Homework 05: Logistic Regression and Tuning

Due Friday, Feb 24

2023-02-13

library(tidyverse)
library(janitor)
library(tidymodels)

Instructions

For this homework, you should create a new folder in your homework directory. Call it HW5 or something similar that you can keep track of. Download the homework markdown template file Student_HW_template.Rmd from the course webpage, and put a copy in this folder. Rename it something like HW5_YourName.Rmd. This markdown document will be where you will answer each of the questions below.

The Assignment

We’re going to deal again with the titanic data from your in class activity.

titanic <- read_csv("titanic.csv") %>% 
  clean_names() %>%
  mutate(survived = as.factor(survived))

EDA

You did this already in your activity, but I’m leaving this section here because it’s an important step in the process: Always vizualize before modeling!

Modeling

  1. Perform a train/test split and create a cross-validation split. Build a recipe to preprocess this data to use in a logistic model and KNN model.

  2. Specify a Logistic Regression model for classification, using the glmnet engine. Set the penalty and mixture arguments to tune().

  3. Specify a KNN model for classification, using the kknn engine. Set the neighbors and dist_power arguments to tune().

  4. Create a workflow set containing your recipe(s) and two model specifications. You will need to look up in the TMWR book how to do that (Section 11.1, and Chapter 15 will be the most help).

Tuning

  1. Using the workflow_map function, run the tune_grid function on your workflow set and choose the best parameters for each model.

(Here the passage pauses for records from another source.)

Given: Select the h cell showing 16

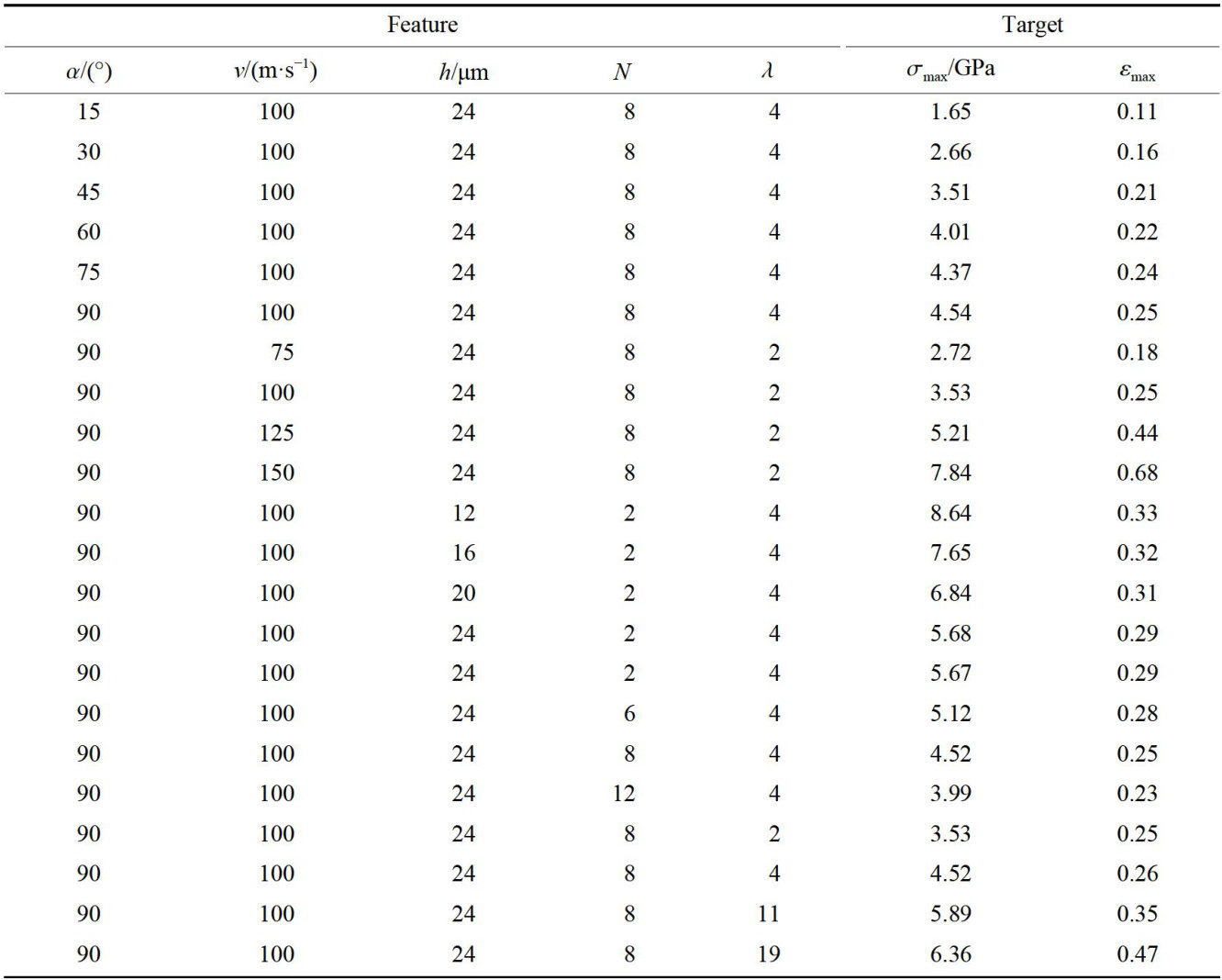Looking at the screenshot, I should [463, 553].
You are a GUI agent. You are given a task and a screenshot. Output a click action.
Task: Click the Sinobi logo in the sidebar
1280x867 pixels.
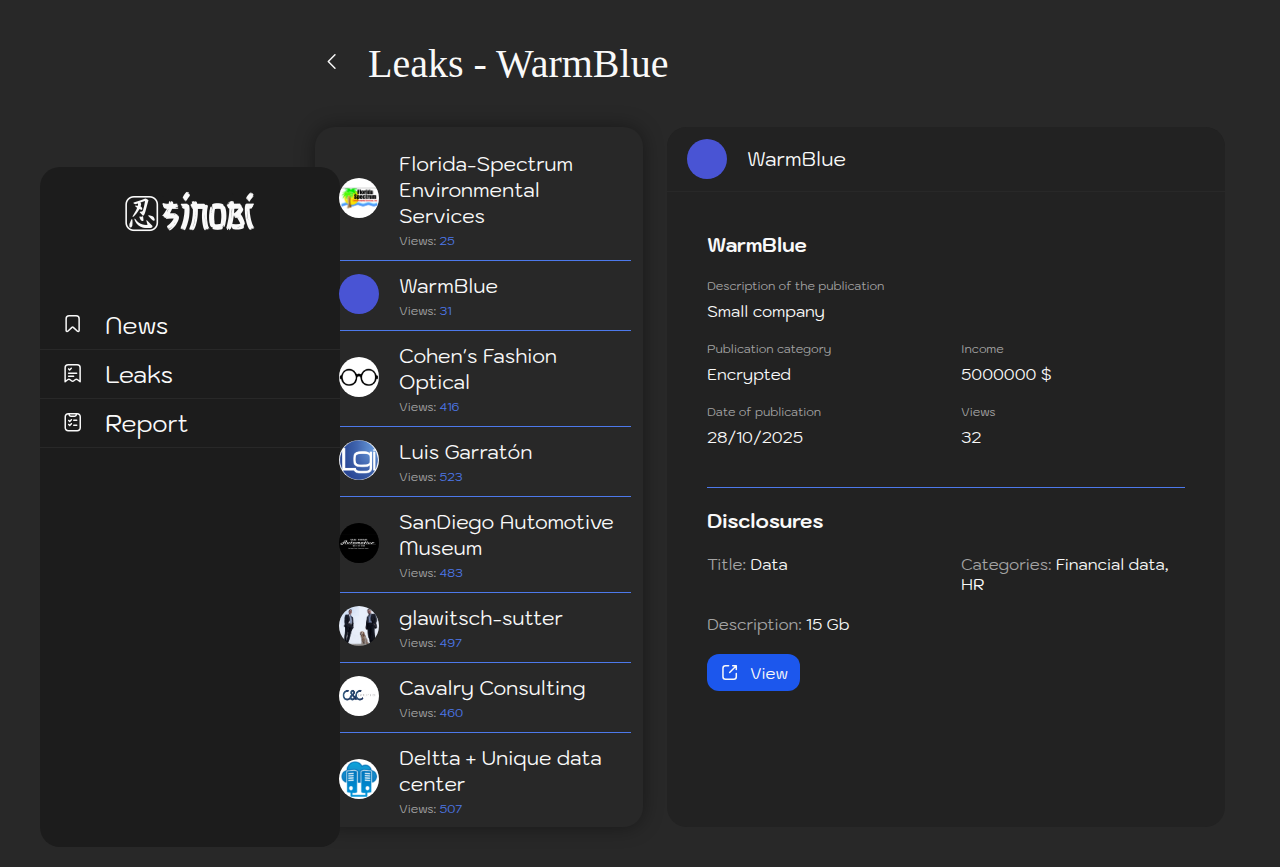tap(190, 213)
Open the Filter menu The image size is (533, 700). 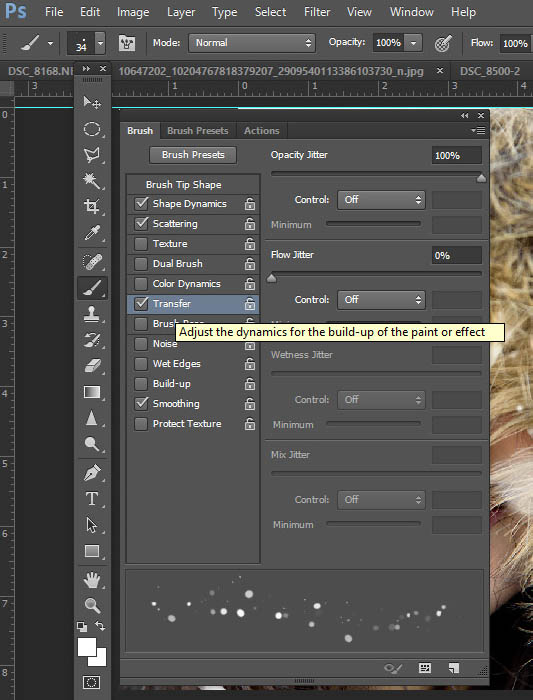(317, 12)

  2. Use collect_metrics to look at the accuracy estimates for each model. Which family of model (KNN or LogReg) is performing better, if either?

  3. Finalize your model by choosing the best performing one. Fit the model to the training set and report your test set accuracy.

Submitting HW

When you’ve successfully answered all the questions, knit your document to a PDF file. Look through it to make sure everything worked the way you expect it to. You will submit both your .Rmd and .pdf files to Schoology.